[Extracted data entries]
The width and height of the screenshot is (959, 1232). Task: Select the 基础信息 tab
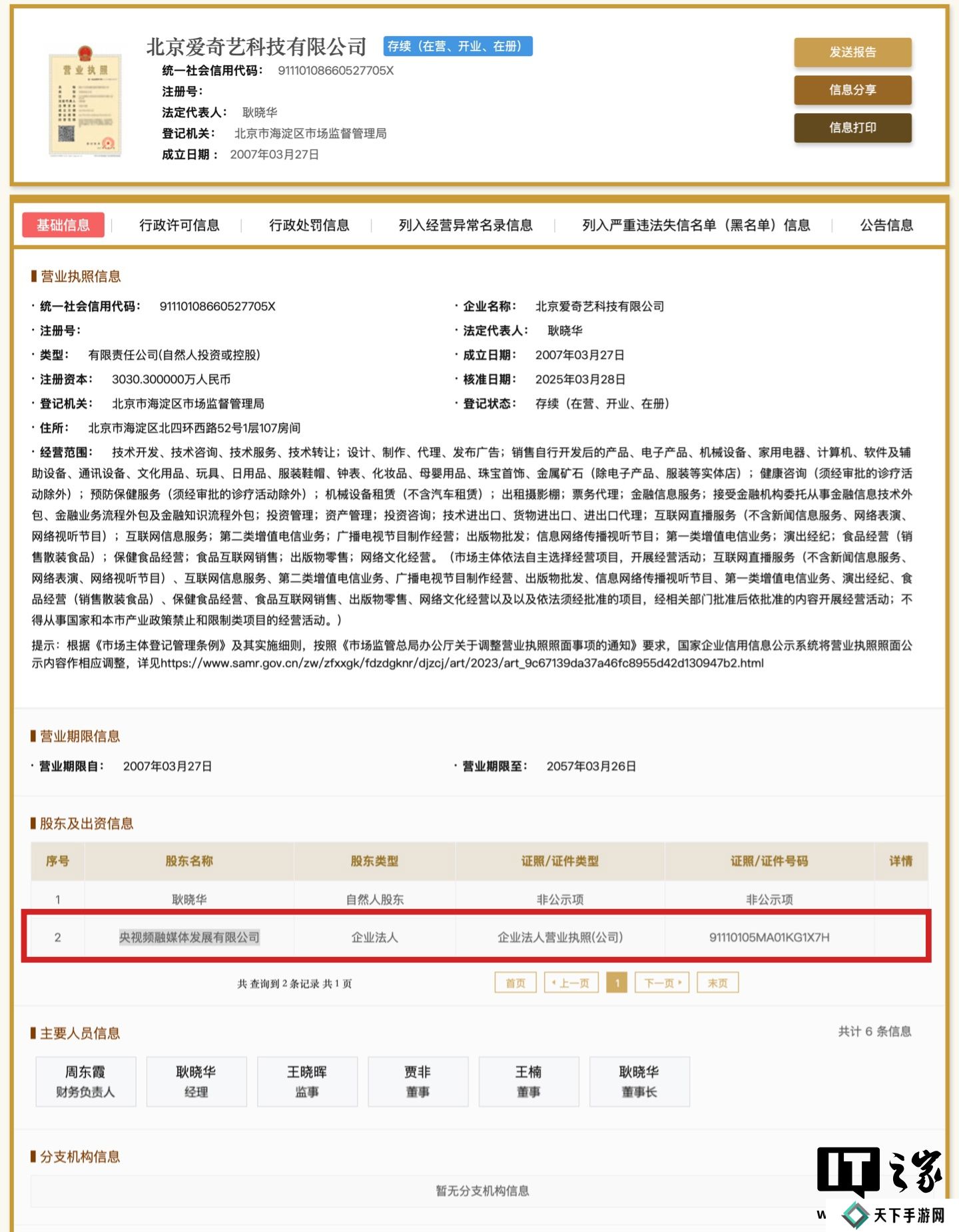tap(63, 225)
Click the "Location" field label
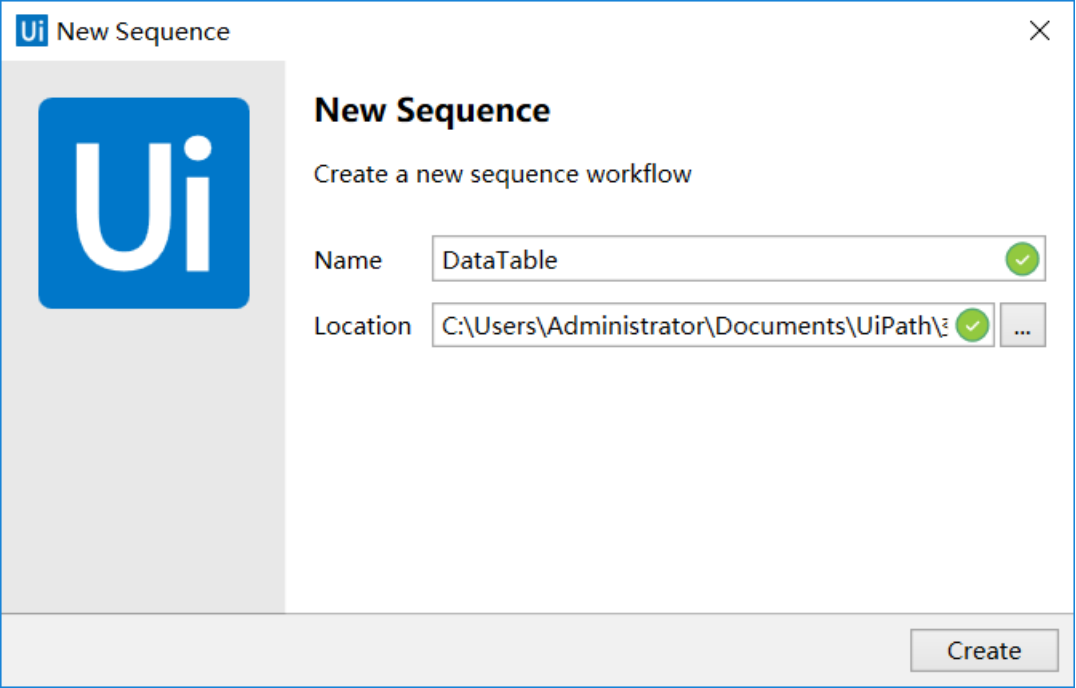Screen dimensions: 1076x688 click(362, 326)

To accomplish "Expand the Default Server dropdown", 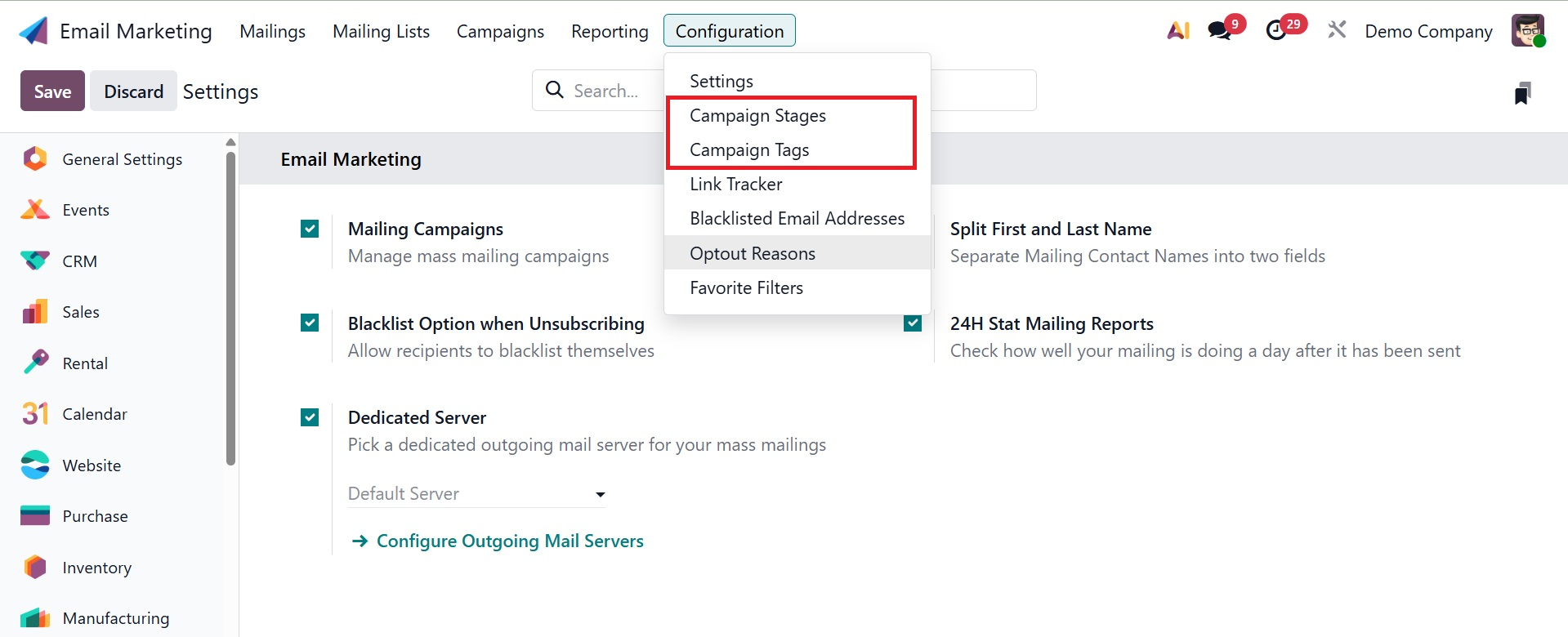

Goal of the exercise =
Above are the records; copy them exactly without the pictures.

Task answer =
The width and height of the screenshot is (959, 1232). Task: Select the 基础信息 tab
tap(63, 225)
Click the "Location" field label
Screen dimensions: 1076x688 click(362, 326)

To accomplish "Expand the Default Server dropdown", 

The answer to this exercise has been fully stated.